Valenti Jack "Freedom is the enemy" Valenti clearly outlines Hollywood's goals in its ongoing jihad against the personal computer. He wants:

1) Policeware that checks for broadcast flags and keeps digital TV content off the Internet.
2) Banning all bitstreams that have no flag at all (to block people from redigitizing analog content. He refers to this as "plugging the analog hole" which I find delightfully colorful.)
3) Prohibiting individuals to self publish ("the persistent and devilish problem of peer-to-peer.")

The policeware system is designed to cripple the aftermarket for digital content. After all, advertisers put stuff on TV you want to see so they can show you stuff you don't want to see. So why should they care if their ads are distributed through more channels? Advertisers don't, but Hollywood does because it also sells its content directly to end-consumers via Blockbusters and unless they cripple the digital aftermarket, they will not be able to price discriminate between these two customer sets. (This is kinda how regional encoding in DVDs work)

Banning all unflagged bitstreams means consumers will be barred from producing their own content. A digital camcorder doesn't know if it's pointed at your nephew, or to a cinema screen. A microphone is indifferent towards a garage band and Celine Dion. Holywood's answer to this is just to assume all bitstreams are "stolen" and ban them all. This is insane. But no more insane that making it illegal for computers to speak with each other, which is essentially what the last point entails.

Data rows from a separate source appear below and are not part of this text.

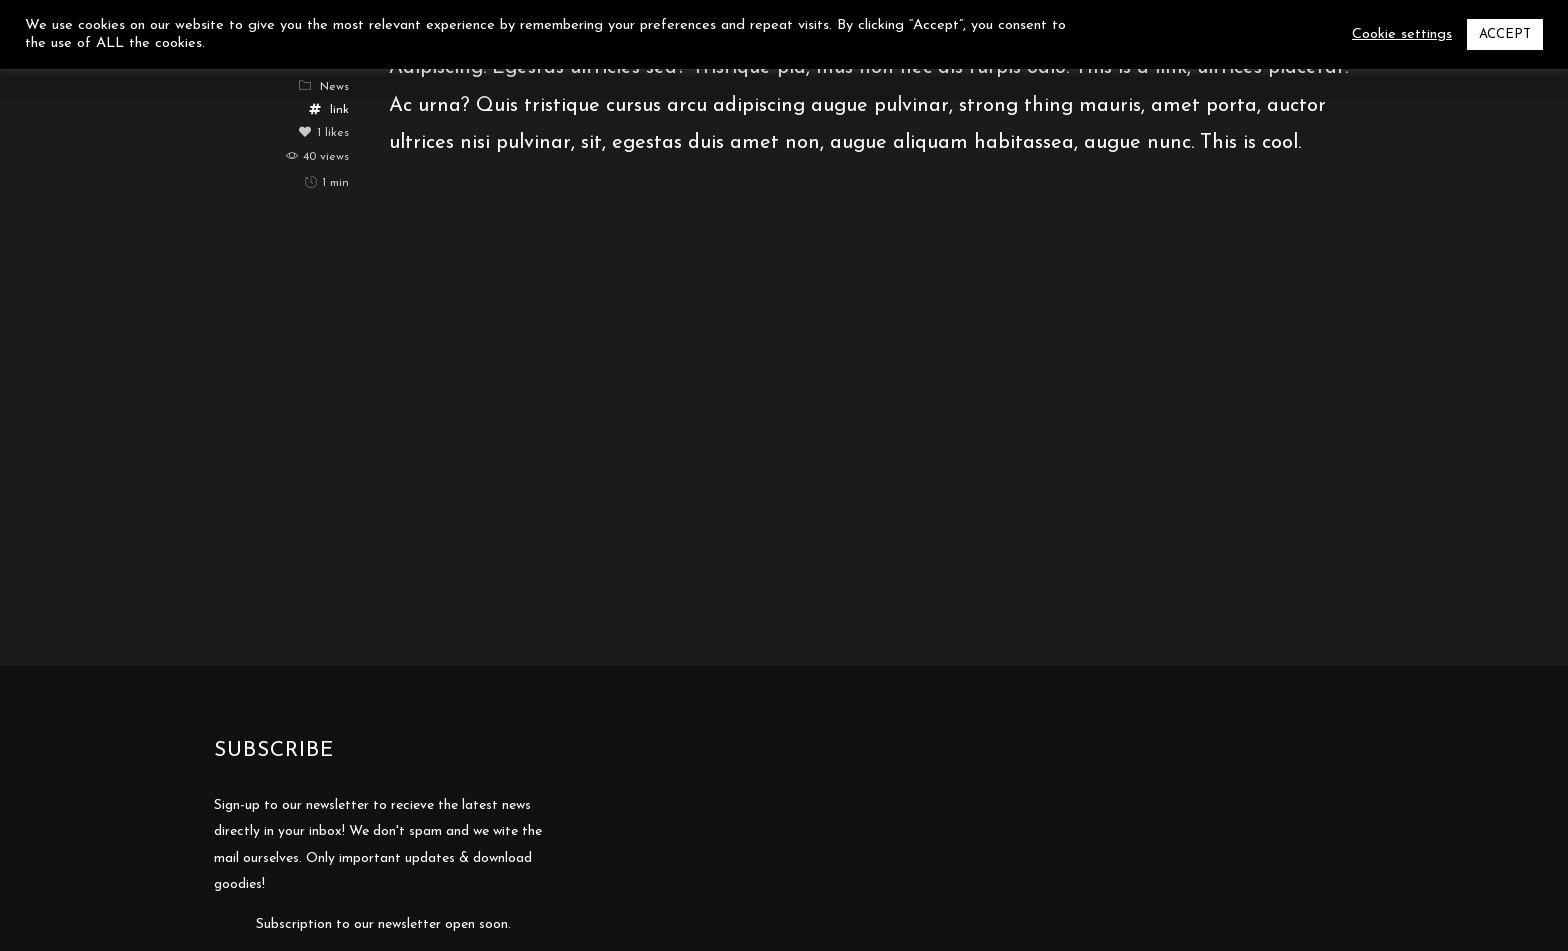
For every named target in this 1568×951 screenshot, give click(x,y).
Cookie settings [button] (1402, 34)
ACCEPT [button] (1505, 34)
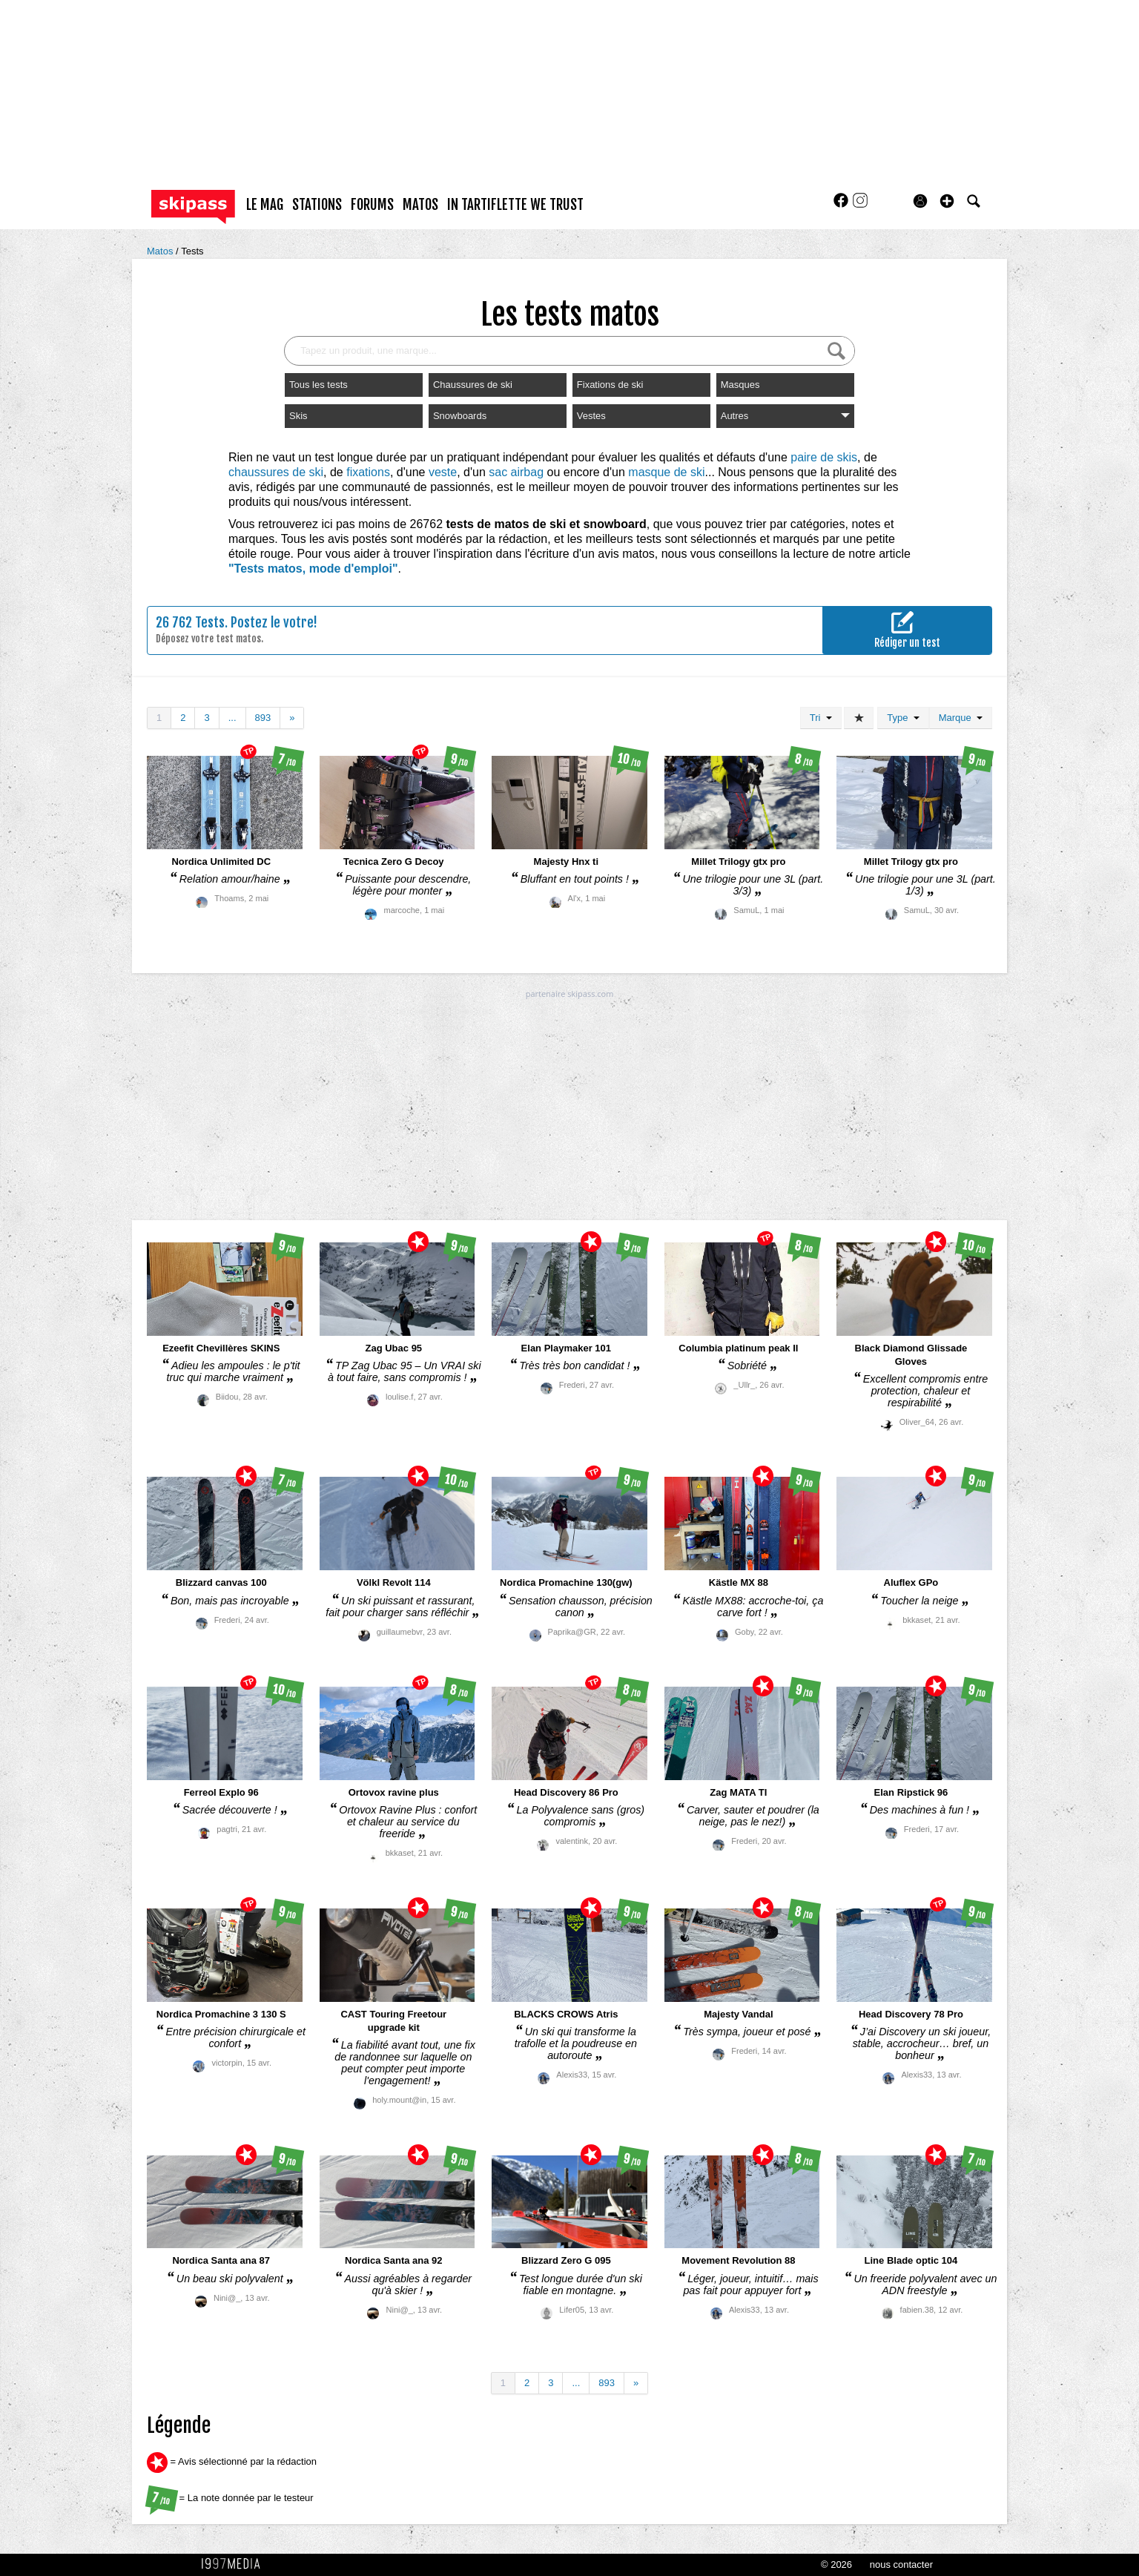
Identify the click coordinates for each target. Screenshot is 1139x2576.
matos (420, 205)
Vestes (591, 415)
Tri (821, 717)
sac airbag (516, 472)
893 (263, 717)
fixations (368, 472)
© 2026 (836, 2564)
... (232, 717)
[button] (947, 201)
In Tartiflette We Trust (515, 205)
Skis (298, 415)
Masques (740, 384)
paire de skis (823, 457)
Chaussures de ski (472, 384)
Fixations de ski (610, 384)
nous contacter (901, 2564)
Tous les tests (318, 384)
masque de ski (666, 472)
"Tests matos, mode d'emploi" (313, 568)
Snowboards (459, 415)
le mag (264, 205)
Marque (961, 717)
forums (372, 205)
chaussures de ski (275, 472)
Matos (161, 251)
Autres (785, 415)
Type (903, 717)
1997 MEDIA (235, 2564)
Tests (192, 251)
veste (443, 472)
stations (317, 205)
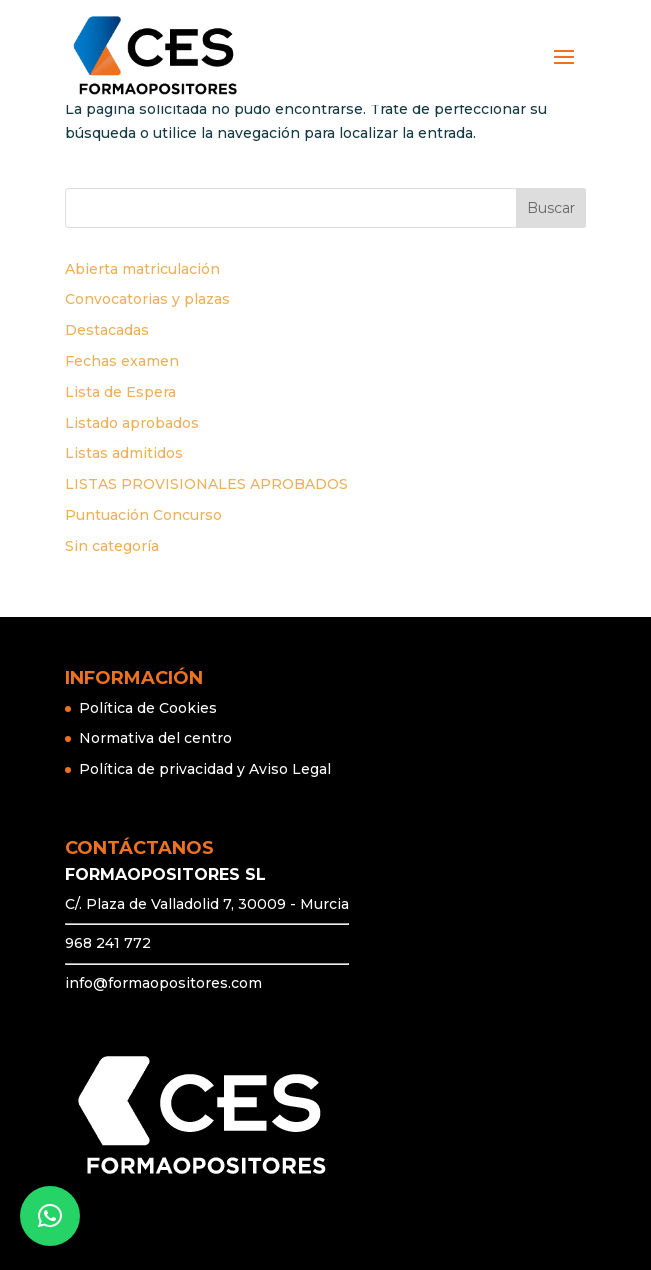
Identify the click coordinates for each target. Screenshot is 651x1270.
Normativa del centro (155, 738)
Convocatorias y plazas (147, 299)
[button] (50, 1216)
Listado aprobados (132, 423)
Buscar (551, 208)
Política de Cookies (148, 708)
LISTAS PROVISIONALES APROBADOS (206, 484)
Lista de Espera (120, 392)
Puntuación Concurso (143, 515)
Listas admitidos (124, 453)
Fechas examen (122, 361)
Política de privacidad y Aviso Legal (205, 769)
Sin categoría (112, 546)
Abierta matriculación (142, 269)
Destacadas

You'll note that text based content providers aren't moaning about rampant copying. They're free to lock up their content as much as they like, but what they do is irrelevant since readers have backward integrated into the content creation field via weblogs and are happy giving the stuff away. (Musical successes will do the same thing for recording). But Hollywood is on crack to think their business is threatened. Video transmits at 180Mbps uncompressed, and let's say 90Mbps compressed (with loss). At 0.3Mbps (which is what the FCC defines as "broadband") it'll take 750 hours to download a 2.5 hour movie. Even if you improved everything by three orders of magnitude it's still faster to go to Blockbusters.